Text block:
____________________
Creating demand – and purpose
The return to office is a process to be eased into, and at The Great Room, we’ve introduced new protocols that put health and hygiene of our members front and centre. We haven’t forgotten the little details either: at the doors of each of the dedicated offices in our Singapore venues, a bottle of hand sanitiser hangs from a stylish holder, each handcrafted from supple leather by the people behind Singapore-based book binder and leather crafts atelier, Bynd Artisan.
Releasing a hand sanitiser holder in April 2020 was a lot more than creating a product to meet the changing demands of the market for the company. “The #ByndUnited leather hand sanitiser holder project was our way to let our craftsmen at the retail forefront continue to feel useful,” shares co-founders James Quan and Winnie Chan. “We wanted this project to keep our craftsmen occupied and most importantly, make them feel useful and confident that they can continue to contribute to the company.”
The hands-on leaders have always placed an emphasis on fostering a family-like culture at Bynd Artisan, and this openness has allowed them to be sensitive to the needs of their team. “Since February, our Bynd Artisan craftsmen have been very stressed. Their purpose has always been to welcome customers into our ateliers and to craft that meaningful personalised gift for them and their loved ones,” shares the couple. “They have been trying their best to stay motivated – but a shadow of fear has been cast over their hearts as they witness the impact covid-19 brings. Being in the service line, they know they can’t work really from home.” To allay fears, the company quickly came up with take-home kits for their craftsmen to work from home. Crafting the sanitisers and fulfilling the webstore orders kept them busy and gave them purpose. Their social media and digital team also found new ways to engage their customers and followers. “In line with Bynd Artisan’s spirit to be an enabler and platform for community building, we organized a Wonder Woman Zoom Forum online where entrepreneurs and professionals came together to share about their industry challenges,” shares James and Winnie.
____________________
Supplied data:
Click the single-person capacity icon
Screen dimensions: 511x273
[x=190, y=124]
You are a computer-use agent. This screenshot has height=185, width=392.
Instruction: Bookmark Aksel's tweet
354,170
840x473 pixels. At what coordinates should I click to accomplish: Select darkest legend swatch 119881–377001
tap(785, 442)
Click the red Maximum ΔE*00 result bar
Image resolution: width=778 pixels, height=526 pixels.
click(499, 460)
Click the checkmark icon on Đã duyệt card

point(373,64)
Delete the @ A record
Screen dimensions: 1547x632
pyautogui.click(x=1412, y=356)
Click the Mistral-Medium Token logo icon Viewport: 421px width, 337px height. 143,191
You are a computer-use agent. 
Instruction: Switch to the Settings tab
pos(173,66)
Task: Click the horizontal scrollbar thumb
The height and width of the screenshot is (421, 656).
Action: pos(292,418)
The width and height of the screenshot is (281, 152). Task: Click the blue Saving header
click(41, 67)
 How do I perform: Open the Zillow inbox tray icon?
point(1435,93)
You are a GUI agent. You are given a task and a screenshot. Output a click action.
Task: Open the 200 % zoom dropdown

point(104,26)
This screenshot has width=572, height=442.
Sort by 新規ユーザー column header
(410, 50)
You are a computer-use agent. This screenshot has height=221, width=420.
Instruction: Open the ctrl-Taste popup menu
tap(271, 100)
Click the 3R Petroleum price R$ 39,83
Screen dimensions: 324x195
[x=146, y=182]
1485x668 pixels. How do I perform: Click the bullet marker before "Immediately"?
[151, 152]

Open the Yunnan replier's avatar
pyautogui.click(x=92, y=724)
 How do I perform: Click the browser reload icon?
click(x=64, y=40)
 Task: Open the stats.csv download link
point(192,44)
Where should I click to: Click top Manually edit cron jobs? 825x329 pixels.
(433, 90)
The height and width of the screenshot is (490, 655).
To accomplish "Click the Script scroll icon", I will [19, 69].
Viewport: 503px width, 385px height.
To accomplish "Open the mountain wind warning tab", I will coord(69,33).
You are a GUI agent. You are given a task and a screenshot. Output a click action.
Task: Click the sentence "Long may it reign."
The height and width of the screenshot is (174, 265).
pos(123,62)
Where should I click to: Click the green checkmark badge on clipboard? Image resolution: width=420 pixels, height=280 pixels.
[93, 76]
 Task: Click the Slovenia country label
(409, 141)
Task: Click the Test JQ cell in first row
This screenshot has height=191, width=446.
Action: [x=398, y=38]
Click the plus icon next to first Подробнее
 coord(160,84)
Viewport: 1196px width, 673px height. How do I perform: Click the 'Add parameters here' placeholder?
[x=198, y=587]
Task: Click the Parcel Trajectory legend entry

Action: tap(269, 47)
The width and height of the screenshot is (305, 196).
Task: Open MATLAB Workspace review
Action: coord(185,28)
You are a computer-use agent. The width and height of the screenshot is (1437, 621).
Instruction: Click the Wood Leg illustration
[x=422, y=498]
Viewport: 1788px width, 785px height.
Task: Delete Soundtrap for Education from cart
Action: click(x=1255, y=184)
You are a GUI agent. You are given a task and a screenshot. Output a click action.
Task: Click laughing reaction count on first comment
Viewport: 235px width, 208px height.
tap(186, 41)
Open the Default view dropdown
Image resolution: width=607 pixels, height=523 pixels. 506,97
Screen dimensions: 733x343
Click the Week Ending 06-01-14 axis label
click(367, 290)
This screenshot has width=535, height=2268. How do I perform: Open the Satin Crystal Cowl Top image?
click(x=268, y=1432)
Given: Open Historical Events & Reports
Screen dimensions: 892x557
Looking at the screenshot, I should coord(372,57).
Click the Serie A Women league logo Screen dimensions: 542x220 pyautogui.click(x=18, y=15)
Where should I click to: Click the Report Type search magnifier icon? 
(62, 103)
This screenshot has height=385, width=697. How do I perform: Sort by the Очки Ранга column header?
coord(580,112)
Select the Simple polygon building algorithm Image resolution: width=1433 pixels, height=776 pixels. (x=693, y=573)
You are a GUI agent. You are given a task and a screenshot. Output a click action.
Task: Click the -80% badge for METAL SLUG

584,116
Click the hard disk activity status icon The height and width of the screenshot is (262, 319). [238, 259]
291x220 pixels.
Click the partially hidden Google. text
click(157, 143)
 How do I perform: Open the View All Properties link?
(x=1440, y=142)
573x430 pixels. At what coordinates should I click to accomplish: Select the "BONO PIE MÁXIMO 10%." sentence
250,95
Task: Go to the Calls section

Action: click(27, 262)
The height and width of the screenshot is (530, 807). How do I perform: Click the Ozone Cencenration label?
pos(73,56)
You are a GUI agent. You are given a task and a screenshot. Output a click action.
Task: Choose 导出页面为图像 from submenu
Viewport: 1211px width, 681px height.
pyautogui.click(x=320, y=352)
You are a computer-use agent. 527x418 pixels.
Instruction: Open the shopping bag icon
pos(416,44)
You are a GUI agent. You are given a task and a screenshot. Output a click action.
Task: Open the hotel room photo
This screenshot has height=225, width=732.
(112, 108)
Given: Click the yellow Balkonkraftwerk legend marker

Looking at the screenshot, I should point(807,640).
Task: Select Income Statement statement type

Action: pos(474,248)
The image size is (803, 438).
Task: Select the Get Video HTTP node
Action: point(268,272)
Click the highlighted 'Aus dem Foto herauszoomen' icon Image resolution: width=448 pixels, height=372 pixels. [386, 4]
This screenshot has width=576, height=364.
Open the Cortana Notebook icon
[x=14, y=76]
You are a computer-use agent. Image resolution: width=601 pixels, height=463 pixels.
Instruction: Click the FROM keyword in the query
____________________
Problems to solve:
1. Condense the paragraph of the Bynd Artisan piece that begins "Releasing a hand sanitiser holder in April 2020" into a short bulleted list that keeps its main facts.
2. Continue the Bynd Artisan piece, starting after its final sentence.

Answers below:
1.
- Bynd Artisan released a hand sanitiser holder in April 2020.
- For the company, it was more than a product to meet changing market demands.
- Co-founders James Quan and Winnie Chan called the #ByndUnited leather hand sanitiser holder project a way to let their craftsmen at the retail forefront continue to feel useful.
- The project was meant to keep the craftsmen occupied, and above all to make them feel useful and confident that they could keep contributing to the company.

2.
This strong foundation allows them to keep closely connected even while working apart. “At a time when expressions are hard to decipher behind masks and working from home means you read a person’s body language to reinforce a message, communication has to take on a different style. Our strategy has been to combine hope with emotional sensitivity,” they say. “We made sure to keep in touch with our team during this time, to check in with those working from home, and to communicate and over-communicate. This ensures that everyone is rowing the boat in the same direction and there is no miscommunication.”
“Leaders feel fear too, but we have learnt that we should put the needs of our team before our own. And embracing our fears, talking about what is in our minds and communicating this to the team has helped everyone to understand the problem and to stay resilient and united in our purpose,” shares James and Winnie. “We need to stay calm during a crisis, embrace uncertainties, and stand up as a leader to rally our people, even as we ourselves do not know what lies ahead of us with this Covid-19 pandemic.”